Technical requirements

(Derived from http://confluence.sakaiproject.org/confluence/display/SCP/Criteria+for+Provisional+Status)

Source

The tool must be written in Java to compile with Java SE 1.5, to run in the Tomcat container.

Source code management

  • Source must be managed in Sakai's contrib svn area.
  • Issues (bugs, tasks, feature requests) must be managed through Sakai's JIRA issue tracking system
  • All checkins to svn should have associated JIRA issue numbers.

Licensing

Source must be licensed under the ECL 2.0 open source license. All committers must sign a individual CLA license agreement, and their employers a CCLA agreement. The tool cannot require other applications or jar with a proprietary or ECL-incompatible license.

Presentation technology

  • The tool must use RSF
  • HTML templates should validate.

Database / ORM

The tool must use Hibernate, and work successfully with Sakai using HSQL (in-memory), mysql and Oracle.

The tool must work properly with the Sakai AutoDDL approach. The application must properly create tables and indexes when tables do not exist and the tables must be named so as not to conflict with other Sakai tables.

All database access to tables that the tool does not own must take place via published Sakai APIs provided by the application that manages those tables. The tool should use APIs for access to its own data, but it must use APIs for access to data from others.

The tool must use the system-wide configuration (sakai.properties, ServerConfigurationService) and not require any local configuration to be hand-edited.

The tool must properly operate in the Sakai Authorization and tool placement structure, and must use existing appropriate security functions (site.upd for Permissions and Options) and introduce new security functions for the application.

The tool must fully work in a clustered Sakai application server environment.

There are a number of system-wide elements in Sakai including Spring, Hibernate, and others--the application must work with the versions of these elements that are part of the Sakai release.

Interaction and Visual Design

The tool must properly inherit skins and layout styles from Sakai (i.e. when the sites color changes the tool colors change as well). The tool should not look "out of place" amongst other Sakai tools. Tool-specific styles should be in its own CSS file and kept to a minimum.

UI components available in the Sakai library should be used where possible (e.g. wysiwyg editor, calendar, paging widget).

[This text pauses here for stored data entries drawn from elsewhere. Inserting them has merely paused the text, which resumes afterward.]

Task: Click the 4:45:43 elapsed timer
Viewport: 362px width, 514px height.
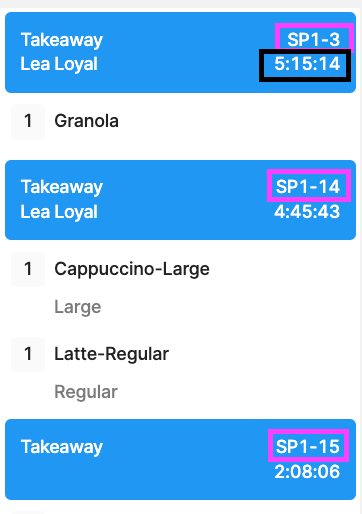Action: (307, 212)
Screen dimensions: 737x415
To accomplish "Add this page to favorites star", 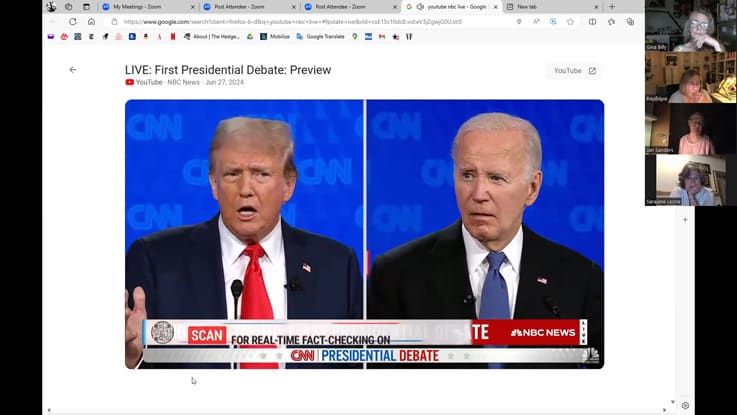I will (570, 22).
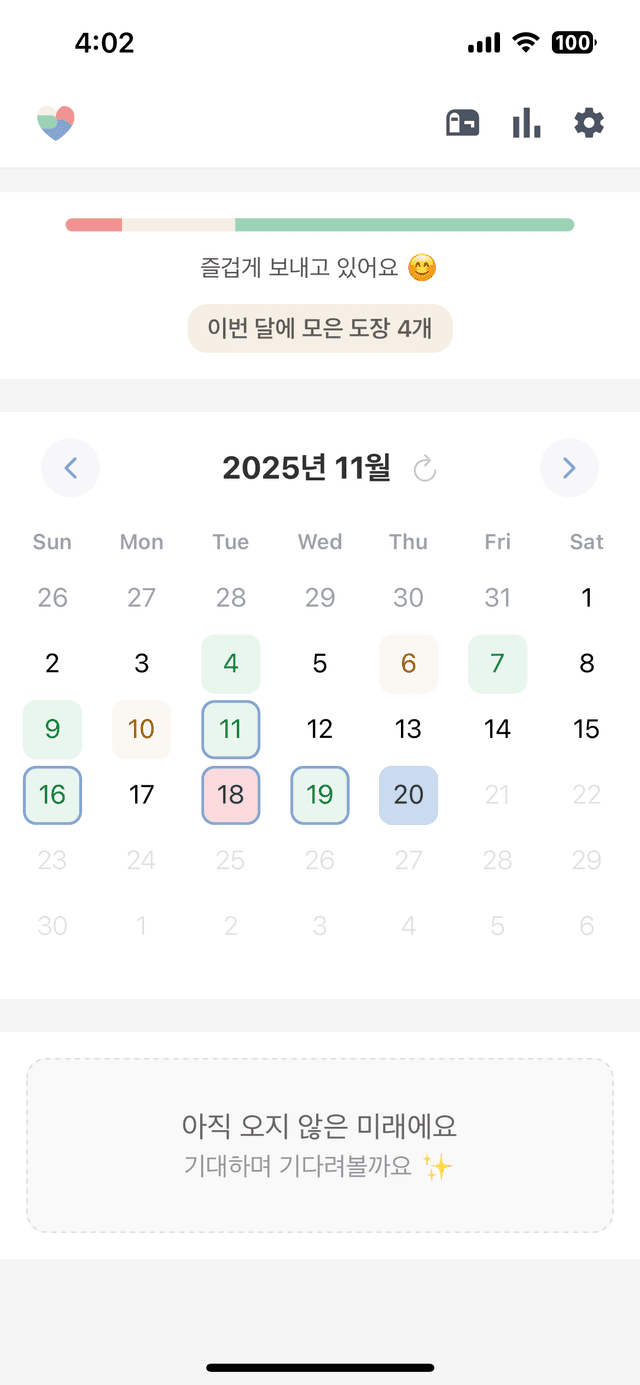Click the mood ratio progress bar
This screenshot has width=640, height=1385.
click(x=320, y=225)
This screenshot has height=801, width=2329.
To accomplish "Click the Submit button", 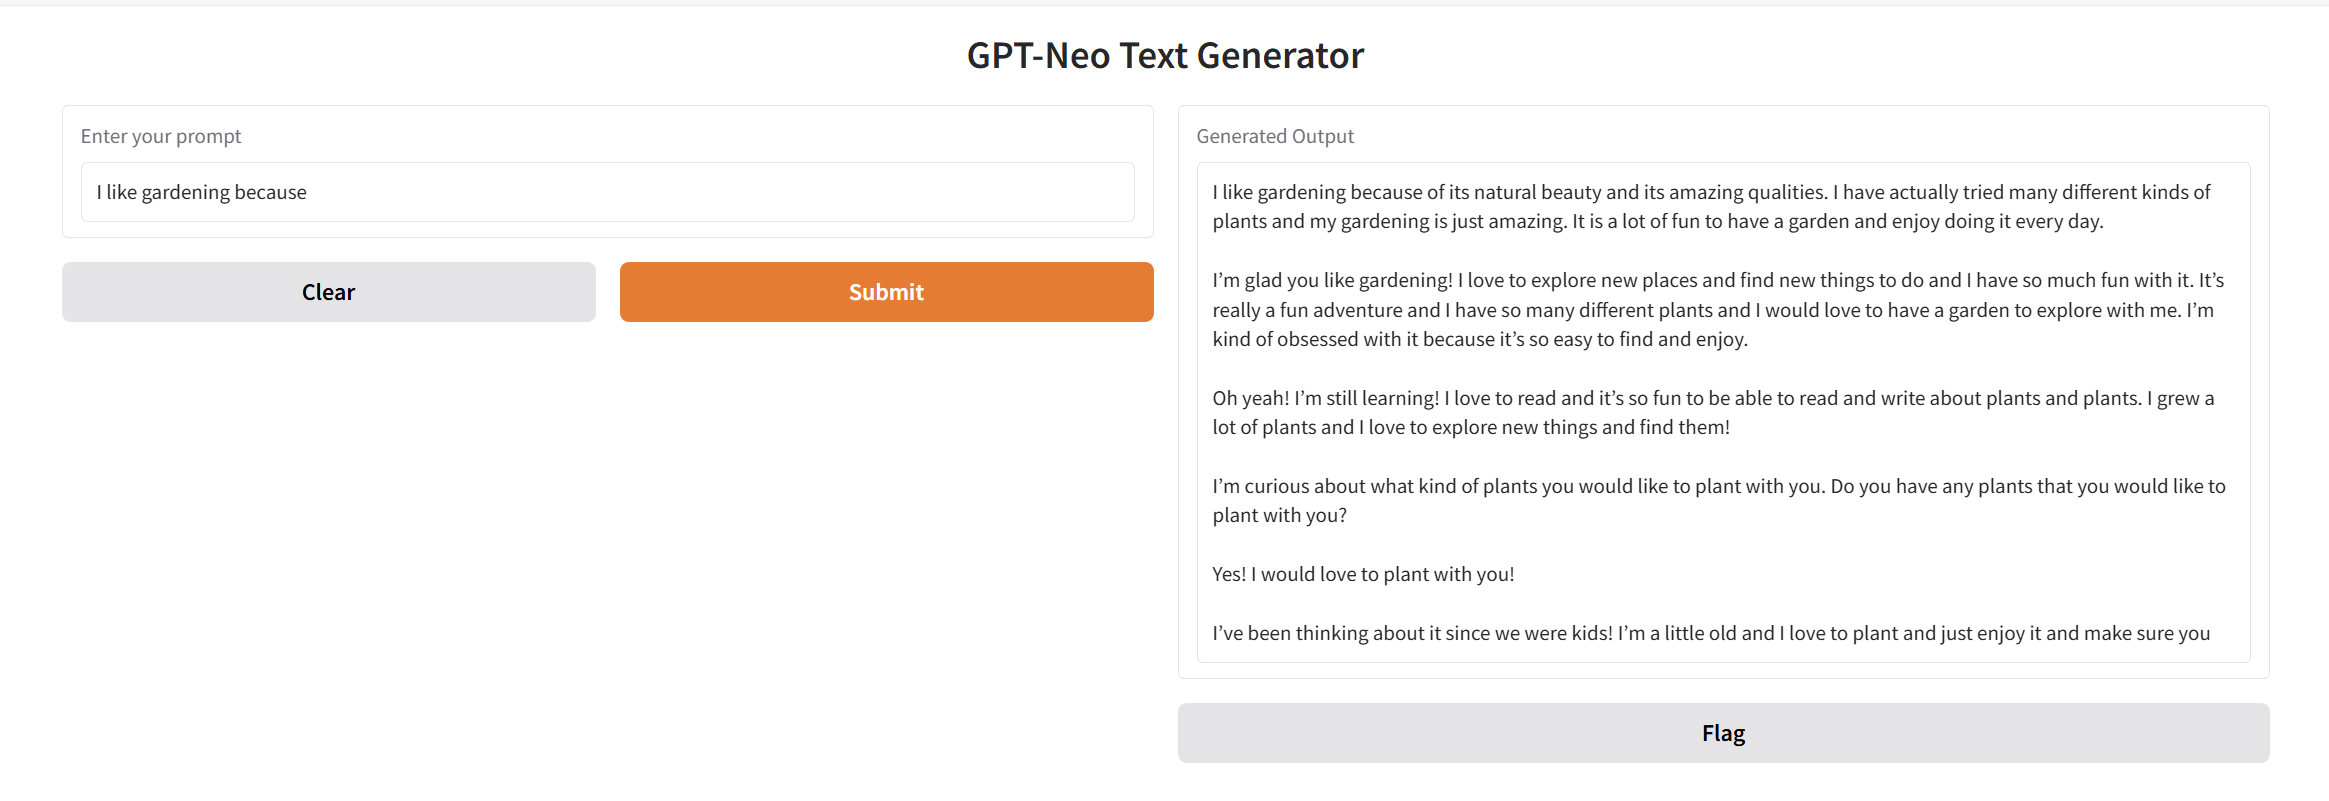I will 886,292.
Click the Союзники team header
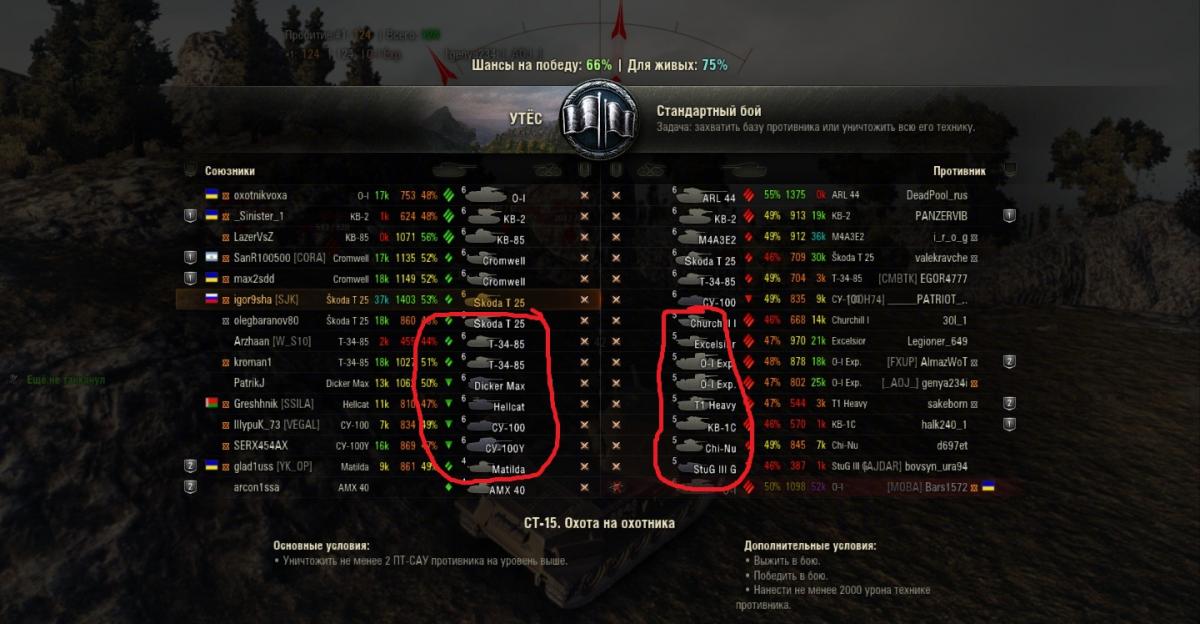The height and width of the screenshot is (624, 1200). (x=230, y=171)
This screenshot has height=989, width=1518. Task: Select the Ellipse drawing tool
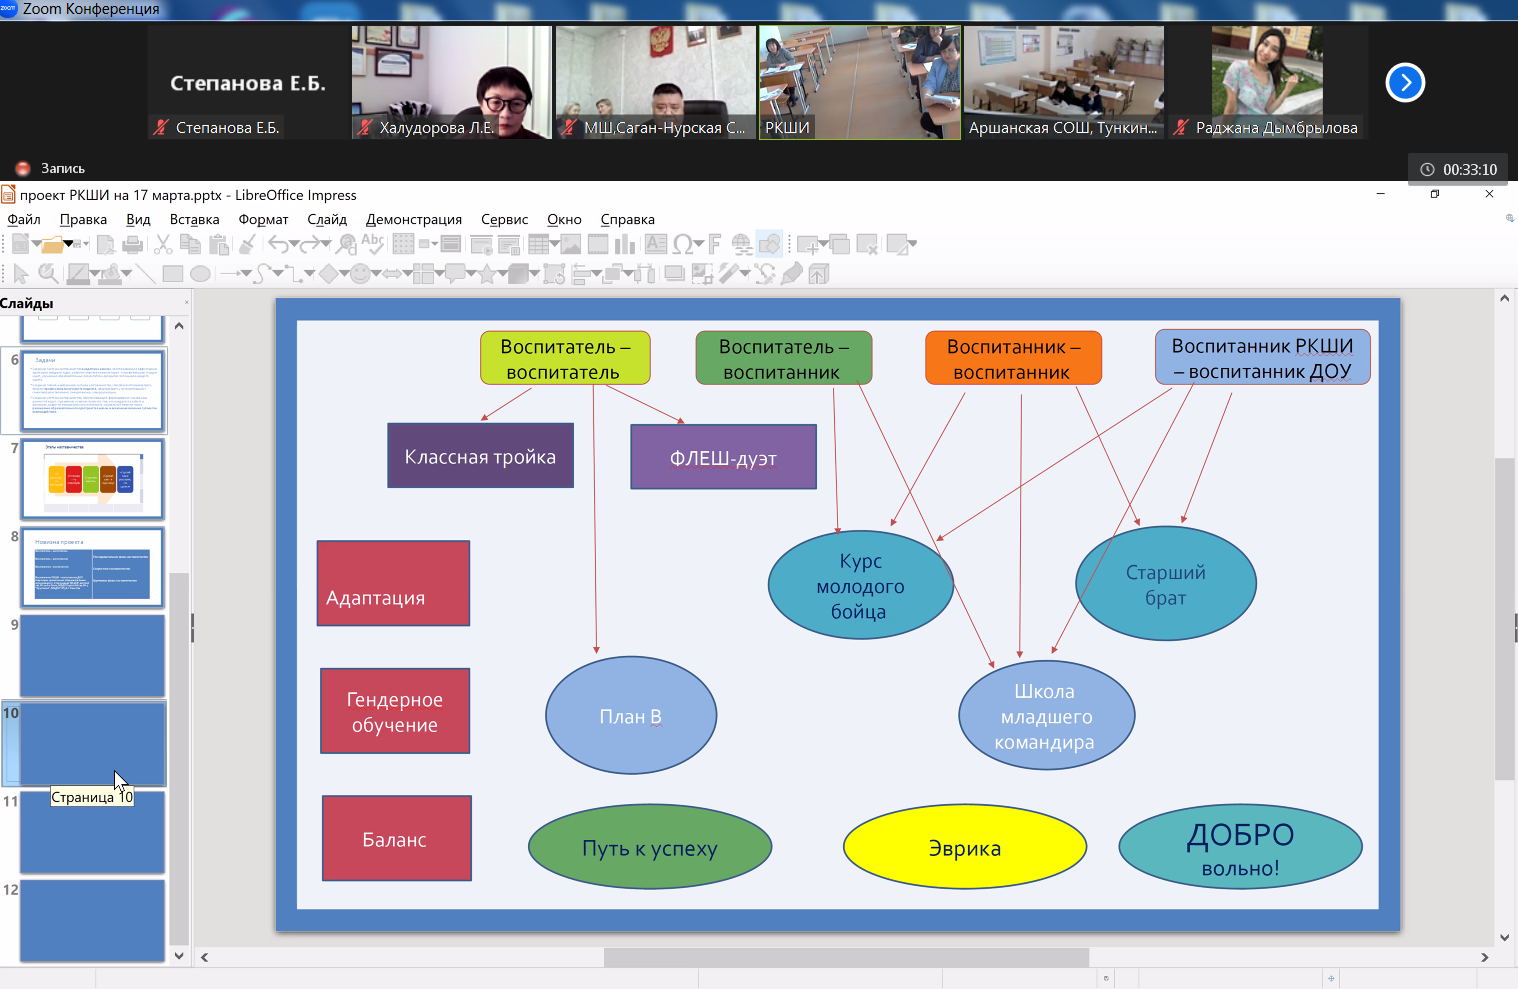(200, 274)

The application must support all of the browsers currently supported by Sakai including FireFox/Mozilla and Internet Explorer.

The tool should provide basic help which integrates seamlessly with the Sakai Help system. The help should have a look and feel and writing style similar to the other elements of help.

Code structure

  • Persistence or business rule code should be factored into a Sakai Component with a published API which has complete javaDoc. This component should be designed so as to allow other applications and/or system processes to be able to work with the business objects handled by the application.

Localization

  • The tool must be properly internationalized with all of its user-displayed strings derived from properties files.

Use of entities

  • The tool must support entities, and implement entitycontentproducer so that artefacts (questions and answeres) are indexed and searchable by the search service. Entity support should be implemented using the "entitybroker" code currently in contrib (https://source.sakaiproject.org/contrib/caret/entitybroker/)

Import/Export

  • The tool should participate in the Sakai cross-site import and export services.

Events

  • The tool should generate event codes that are triggered minimally on new, revise, and delete actions on the basic objects created by the tool.

Accessibility

  • Markup and UI components should be accessible, i.e. usable with screenreaders and other assistive technology.